* Input data *
┄┄┄┄┄┄┄┄┄┄┄┄┄┄┄┄┄┄┄┄
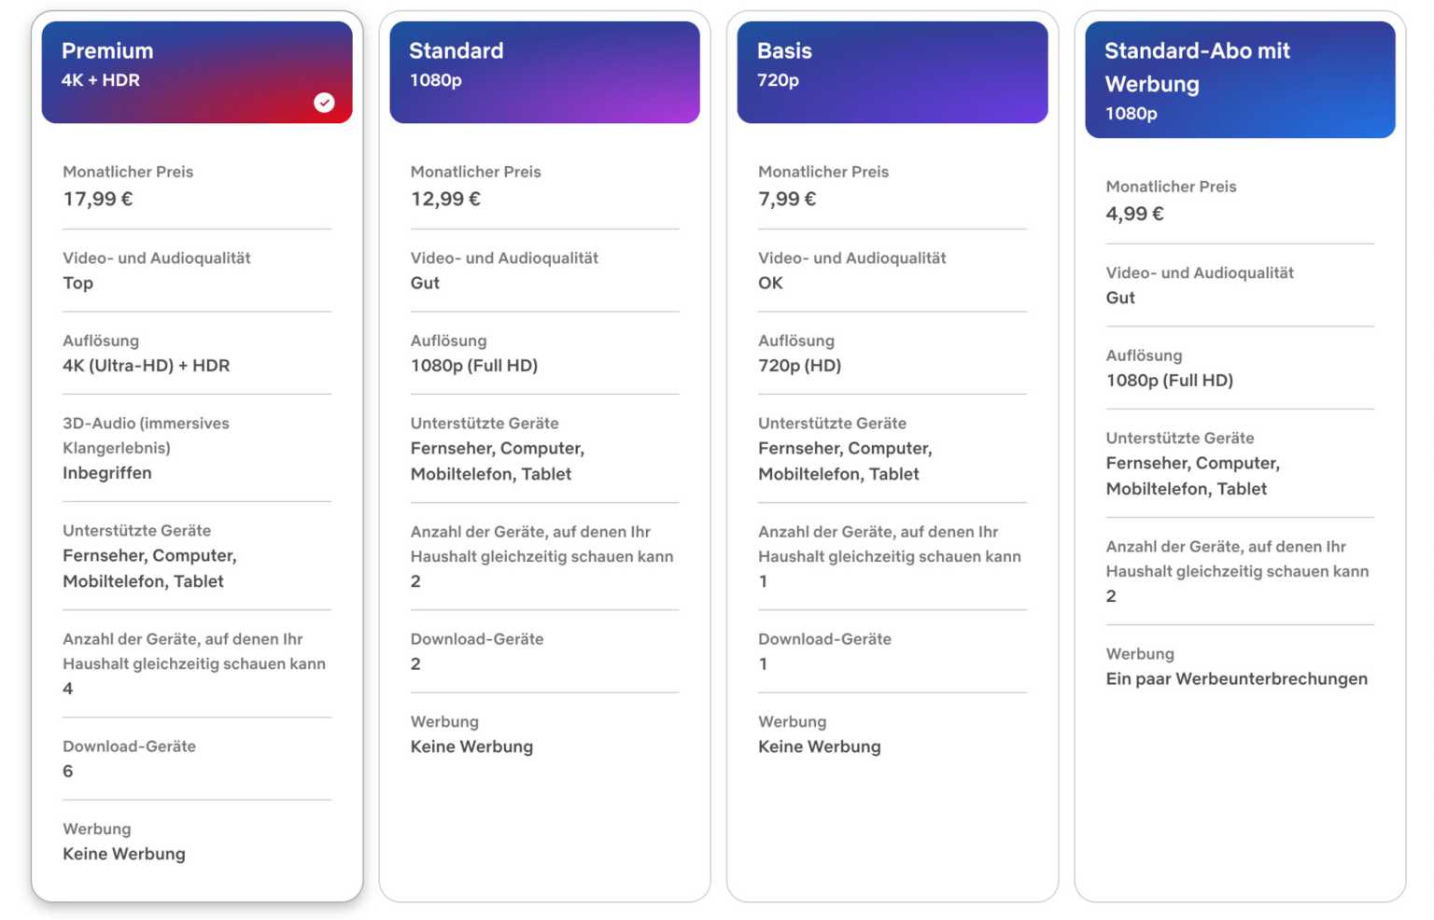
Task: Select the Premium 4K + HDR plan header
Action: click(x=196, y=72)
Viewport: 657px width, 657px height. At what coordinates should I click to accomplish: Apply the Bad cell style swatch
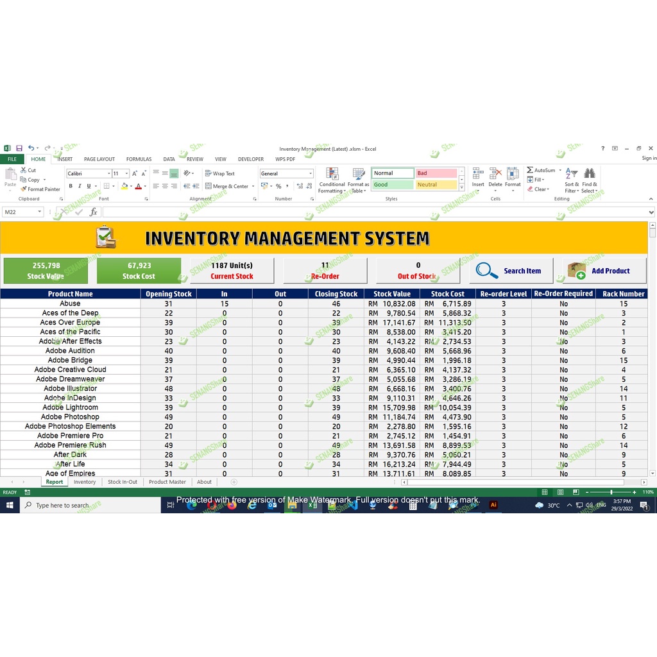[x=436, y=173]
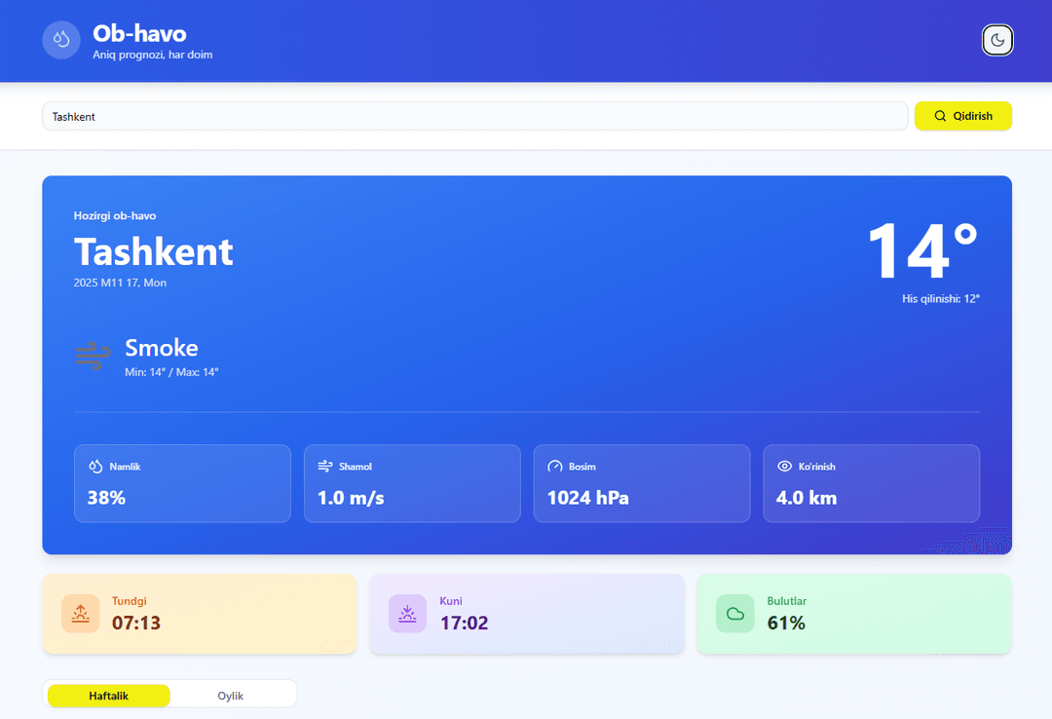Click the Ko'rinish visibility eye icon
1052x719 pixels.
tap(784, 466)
┄┄┄┄┄┄┄┄┄┄┄┄┄┄┄┄┄┄┄┄
* What this task involves *
Take the line containing "Viewport: 657px width, 657px" through the last line of the material and retype exactly those lines, both ends included, with no pictures.

* Response *
Viewport: 657px width, 657px height. At what coordinates should I click to accomplish: Apply the Bad cell style swatch
[x=436, y=173]
Click the Ko'rinish visibility eye icon
1052x719 pixels.
tap(784, 466)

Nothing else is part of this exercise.